MHB But since distance is always positive, can we say that | a - b | = | b - a |?

[mathdad]

On page 9 of my David Cohen Precalculus textbook (3rd Edition), the following property is given:

The distance between a and b is | a - b | = | b - a |.

Question:

Can we say that | a - b | = | b - a | because distance is always positive?

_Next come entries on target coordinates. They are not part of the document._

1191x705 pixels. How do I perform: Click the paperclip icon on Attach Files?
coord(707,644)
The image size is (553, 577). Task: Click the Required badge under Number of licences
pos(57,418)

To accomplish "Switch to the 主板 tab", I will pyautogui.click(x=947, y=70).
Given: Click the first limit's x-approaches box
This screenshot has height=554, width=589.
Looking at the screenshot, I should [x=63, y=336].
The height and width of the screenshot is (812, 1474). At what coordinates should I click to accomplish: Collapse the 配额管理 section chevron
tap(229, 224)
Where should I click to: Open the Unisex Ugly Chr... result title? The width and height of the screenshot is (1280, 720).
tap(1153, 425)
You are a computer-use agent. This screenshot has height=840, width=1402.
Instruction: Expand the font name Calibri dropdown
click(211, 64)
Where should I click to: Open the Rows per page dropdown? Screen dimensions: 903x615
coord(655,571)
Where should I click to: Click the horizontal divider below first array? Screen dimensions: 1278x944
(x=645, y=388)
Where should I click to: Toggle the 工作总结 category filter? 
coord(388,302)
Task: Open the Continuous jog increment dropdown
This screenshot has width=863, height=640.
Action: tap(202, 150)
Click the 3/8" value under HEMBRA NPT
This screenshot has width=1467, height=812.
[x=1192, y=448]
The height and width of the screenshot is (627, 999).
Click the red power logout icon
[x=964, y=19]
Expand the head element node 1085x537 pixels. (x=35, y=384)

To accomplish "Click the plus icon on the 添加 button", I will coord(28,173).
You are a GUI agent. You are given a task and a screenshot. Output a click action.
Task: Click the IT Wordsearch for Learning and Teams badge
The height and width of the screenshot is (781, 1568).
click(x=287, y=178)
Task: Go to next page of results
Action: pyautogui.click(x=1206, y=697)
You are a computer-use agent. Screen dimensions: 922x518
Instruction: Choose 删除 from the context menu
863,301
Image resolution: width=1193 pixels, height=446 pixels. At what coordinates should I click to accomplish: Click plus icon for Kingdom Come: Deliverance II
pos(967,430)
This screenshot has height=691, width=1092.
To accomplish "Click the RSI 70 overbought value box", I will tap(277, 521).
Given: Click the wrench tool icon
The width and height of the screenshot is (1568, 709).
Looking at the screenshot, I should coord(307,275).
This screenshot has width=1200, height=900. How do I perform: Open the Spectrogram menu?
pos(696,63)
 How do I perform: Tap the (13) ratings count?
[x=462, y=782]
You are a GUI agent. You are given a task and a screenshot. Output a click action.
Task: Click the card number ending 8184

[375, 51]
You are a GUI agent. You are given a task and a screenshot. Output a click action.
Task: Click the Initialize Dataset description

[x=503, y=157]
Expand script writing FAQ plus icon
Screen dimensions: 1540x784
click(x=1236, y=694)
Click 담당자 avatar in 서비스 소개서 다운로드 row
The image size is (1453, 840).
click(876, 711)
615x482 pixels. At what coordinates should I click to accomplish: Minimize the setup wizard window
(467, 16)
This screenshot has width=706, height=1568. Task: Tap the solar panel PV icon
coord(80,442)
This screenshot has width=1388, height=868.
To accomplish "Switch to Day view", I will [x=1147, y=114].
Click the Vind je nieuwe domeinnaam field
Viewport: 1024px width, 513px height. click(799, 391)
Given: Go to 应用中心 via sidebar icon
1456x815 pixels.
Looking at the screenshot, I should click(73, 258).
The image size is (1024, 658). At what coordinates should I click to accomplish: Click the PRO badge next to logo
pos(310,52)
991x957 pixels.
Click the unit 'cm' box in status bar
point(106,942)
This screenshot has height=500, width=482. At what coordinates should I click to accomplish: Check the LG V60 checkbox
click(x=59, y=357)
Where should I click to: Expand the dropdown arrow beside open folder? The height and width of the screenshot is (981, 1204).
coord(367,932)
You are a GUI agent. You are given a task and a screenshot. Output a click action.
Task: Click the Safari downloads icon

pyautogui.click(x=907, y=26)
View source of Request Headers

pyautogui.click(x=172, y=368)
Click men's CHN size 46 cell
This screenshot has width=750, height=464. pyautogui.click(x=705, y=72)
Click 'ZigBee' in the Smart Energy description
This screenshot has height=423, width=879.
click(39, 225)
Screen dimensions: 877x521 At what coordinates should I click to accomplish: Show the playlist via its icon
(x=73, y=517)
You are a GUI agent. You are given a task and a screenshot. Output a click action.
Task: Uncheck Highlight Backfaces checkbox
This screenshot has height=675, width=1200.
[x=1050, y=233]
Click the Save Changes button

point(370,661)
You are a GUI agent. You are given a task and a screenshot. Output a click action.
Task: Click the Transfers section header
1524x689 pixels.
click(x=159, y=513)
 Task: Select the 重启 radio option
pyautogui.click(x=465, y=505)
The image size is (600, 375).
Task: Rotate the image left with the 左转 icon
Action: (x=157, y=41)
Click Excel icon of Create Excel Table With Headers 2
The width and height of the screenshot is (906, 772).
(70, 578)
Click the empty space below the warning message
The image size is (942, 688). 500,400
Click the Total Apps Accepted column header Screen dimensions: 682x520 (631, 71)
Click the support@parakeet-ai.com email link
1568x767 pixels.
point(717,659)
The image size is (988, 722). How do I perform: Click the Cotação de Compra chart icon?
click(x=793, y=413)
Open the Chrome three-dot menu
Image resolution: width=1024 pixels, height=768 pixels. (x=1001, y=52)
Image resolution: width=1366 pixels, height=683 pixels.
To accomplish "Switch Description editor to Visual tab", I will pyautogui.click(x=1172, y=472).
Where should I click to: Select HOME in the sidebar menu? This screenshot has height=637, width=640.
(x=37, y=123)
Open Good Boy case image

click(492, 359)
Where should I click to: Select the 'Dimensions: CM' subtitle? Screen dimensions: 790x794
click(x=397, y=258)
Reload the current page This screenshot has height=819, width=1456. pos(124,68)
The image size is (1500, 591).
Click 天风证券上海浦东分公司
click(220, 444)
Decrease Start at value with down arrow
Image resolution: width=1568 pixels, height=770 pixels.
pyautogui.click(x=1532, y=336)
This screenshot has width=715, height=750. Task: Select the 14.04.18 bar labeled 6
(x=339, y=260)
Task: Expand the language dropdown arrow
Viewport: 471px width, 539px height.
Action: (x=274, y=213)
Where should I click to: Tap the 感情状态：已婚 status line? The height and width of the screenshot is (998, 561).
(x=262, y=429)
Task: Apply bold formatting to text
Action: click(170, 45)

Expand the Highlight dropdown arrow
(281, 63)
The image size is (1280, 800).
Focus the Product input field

Note: a and b are real numbers.

 

[MarkFL]

Given that:

$$|x|\equiv\sqrt{x^2}$$

Can you prove that:

$$|a-b|=|b-a|$$ ?

 

[mathdad]

Given that:

$$|x|\equiv\sqrt{x^2}$$

Can you prove that:

$$|a-b|=|b-a|$$ ?

If a and b are real numbers, I can plug any for a and b.

Let a = 4 and b = 3.

| 4 - 3| = | 3 - 4 |

| 1 | = | -1 |

1 = 1

True?

 

[MarkFL]

If a and b are real numbers, I can plug any for a and b.

Let a = 4 and b = 3.

| 4 - 3| = | 3 - 4 |

| 1 | = | -1 |

1 = 1

True?

Generally, using fixed values doesn't constitute a good proof that will hold for all values. Using the definition I gave, we can write:

$$\sqrt{(a-b)^2}=\sqrt{(b-a)^2}$$

Can you show this must be true?

 

[mathdad]

Generally, using fixed values doesn't constitute a good proof that will hold for all values. Using the definition I gave, we can write:

$$\sqrt{(a-b)^2}=\sqrt{(b-a)^2}$$

Can you show this must be true?

I cannot prove anything outside of fixed values at my level of math.

I know that the square root of a square yields the radicand.

I like to look at it this way:

sqrt{(cars - road)^2} = cars - road.

sqrt{(road - cars)^2} = road - cars.